Se o órgão da acusação tivesse oferecido a denúncia afirmando que os acusados eram incumbidos desta ou daquela função em particular na empresa e assim sucessivamente não teria feito a narração da conduta punível, bem ao contrário teria descrito modos, teoricamente concebidos, de ausência da relação de causalidade entre ação e evento, paradoxalmente formalizando uma acusação não com a imputação do fato punível, identificado no encadeamento da atividade de gestão e evento, mas a indicação de possíveis modos de não-cometimento do delito pela ausência de concurso doloso na produção dos resultados delitivos.
Os crimes relacionados a atividades de pessoas jurídicas têm como antecedentes causais atos de gestão imputáveis aos administradores. Um ou outro gestor pode executar o ilícito, por exemplo representando a sociedade quando integra o tipo penal um negócio jurídico, ou transmitindo a subordinados uma deliberação da Administração e a eles delegando as pertinentes atribuições, no entanto, em qualquer hipótese, na origem do ilícito encontrando-se um ato de deliberação, para o qual, expressa ou tacitamente, presumivelmente concorrem todos os administradores.
Não é por ser administrador de uma empresa envolvida em atividades ilícitas que alguém é acusado criminalmente, mas pela conduta punível, que é essencialmente uma ação ou omissão que se insere no exercício do poder de gestão. [...]
[...]
Denunciar alguém apenas referindo sua condição de administrador da empresa envolvida não é, pois, aplicar a responsabilidade objetiva e sim descrever a conduta punível, que é, na base, um exercício do poder de gestão, a questão das modalidades ativa ou passiva do comportamento delituoso constituindo matéria de medida da responsabilidade criminal que deve ser esclarecida na instrução e equacionada na sentença.
No caso dos autos a denúncia esclarece e comprova com a juntada de documentos a condição dos denunciados como administradores da empresa em ordem a estabelecer a vinculação dos resultados delitivos com o exercício das funções de gestão a eles atribuídas, consequentemente expondo o nexo de causalidade entre o evento criminoso e a conduta imputável c assim preenchendo os requisitos do artigo 41 do Código de Processo Penal.

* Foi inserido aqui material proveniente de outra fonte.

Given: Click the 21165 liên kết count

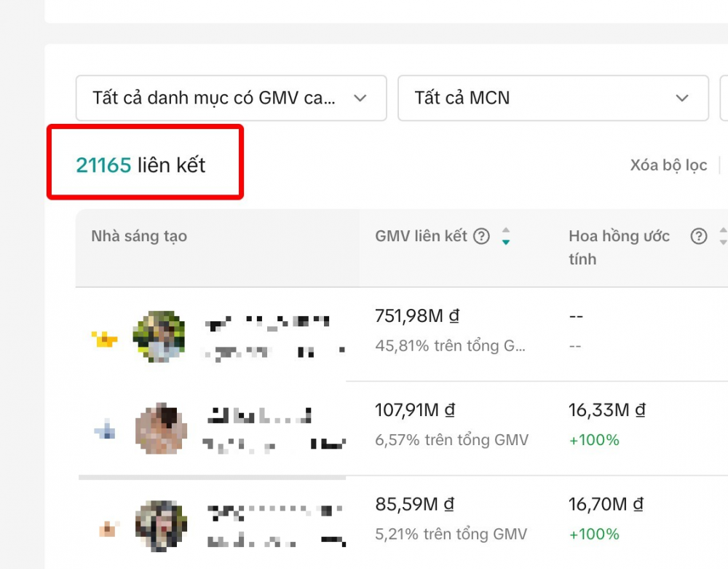Looking at the screenshot, I should pos(141,165).
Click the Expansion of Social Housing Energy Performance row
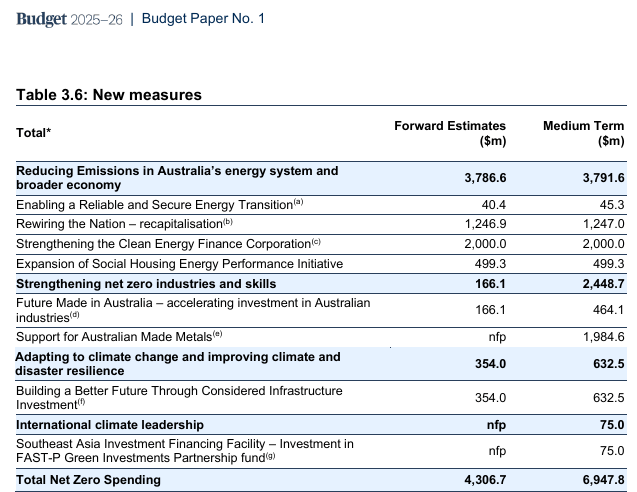 coord(179,264)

Reafirmo que a jurisprudência desta Corte Superior entende que a denúncia não é inepta quando descreve, satisfatoriamente, a conduta imputada e o fato delituoso com suas circunstâncias, permitindo ao acusado o exercício do seu direito à ampla defesa. Nesse sentido, colaciono as seguintes decisões proferidas, inclusive, em habeas corpus:

PROCESSUAL PENAL. CORRUPÇÃO PASSIVA. DENÚNCIA. INÉPCIA. NÃO OCORRÊNCIA. DESCRIÇÃO FÁTICA SUFICIENTE. POSSIBILIDADE DE DEFESA. RECURSO ORDINÁRIO NÃO PROVIDO.

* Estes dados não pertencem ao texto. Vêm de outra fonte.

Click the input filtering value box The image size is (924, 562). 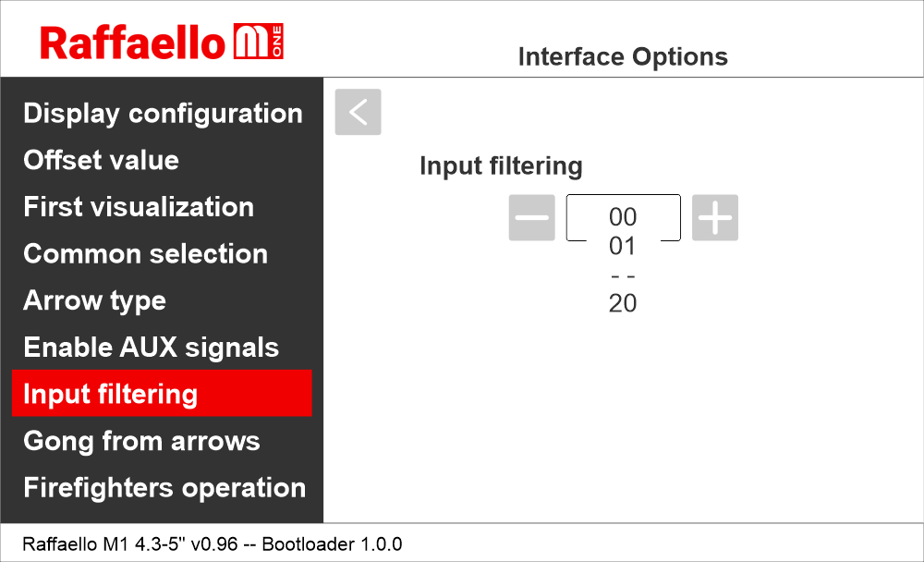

1. Não é inepta a denúncia que descreve satisfatoriamente os fatos tidos por delituosos, narrando, de maneira suficiente, a atuação da paciente e as implicações disso decorrentes.

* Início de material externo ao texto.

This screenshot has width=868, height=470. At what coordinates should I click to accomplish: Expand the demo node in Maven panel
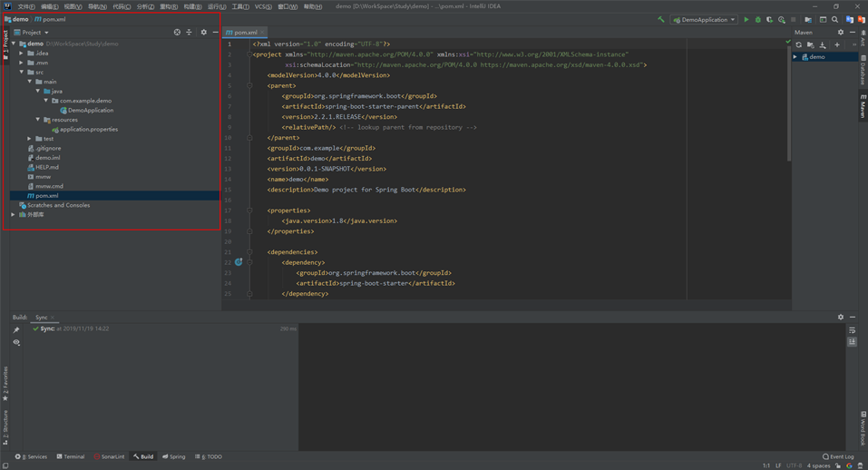(x=795, y=57)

2. Em tal contexto, estão satisfeitos os requisitos do art. 41 do Código de Processo Penal, possibilitando o exercício do direito de defesa.
3. Recurso ordinário não provido.
( RHC n. 47.463⁄SP , Rel. Ministra Maria Thereza de Assis Moura , 6ª T., DJe 27⁄11⁄2014)
[...]
1. Inexiste o alegado defeito da peça acusatória, na medida em que atende aos requisitos legais do art. 41 do Código de Processo Penal, pois descreve, com todos os elementos indispensáveis, a existência de crime em tese, bem como a respectiva autoria, de forma suficiente para a deflagração da ação penal, bem como para o pleno exercício do direito de defesa do Acusado.
[...]
3. Agravo regimental desprovido.
( AgRg nos EDcl no AREsp n. 324.067⁄DF , Rel. Ministra Laurita Vaz , 5ª T., DJe 30⁄4⁄2014)
[...]
- Peça acusatória que descreve, de forma satisfatória e objetiva, a conduta delituosa, e, como consequência, permite a perfeita compreensão da imputação e possibilita o exercício do contraditório, atende aos requisitos do art. 41 do Código de Processo Penal e não pode ser adjetivada de inépta.
[...]
- Recurso especial desprovido.
( REsp n. 1.374.213⁄MG , Rel. Ministro Campos Marques (DESEMBARGADOR CONVOCADO DO TJ⁄PR), 5ª T., DJe 19⁄8⁄2013)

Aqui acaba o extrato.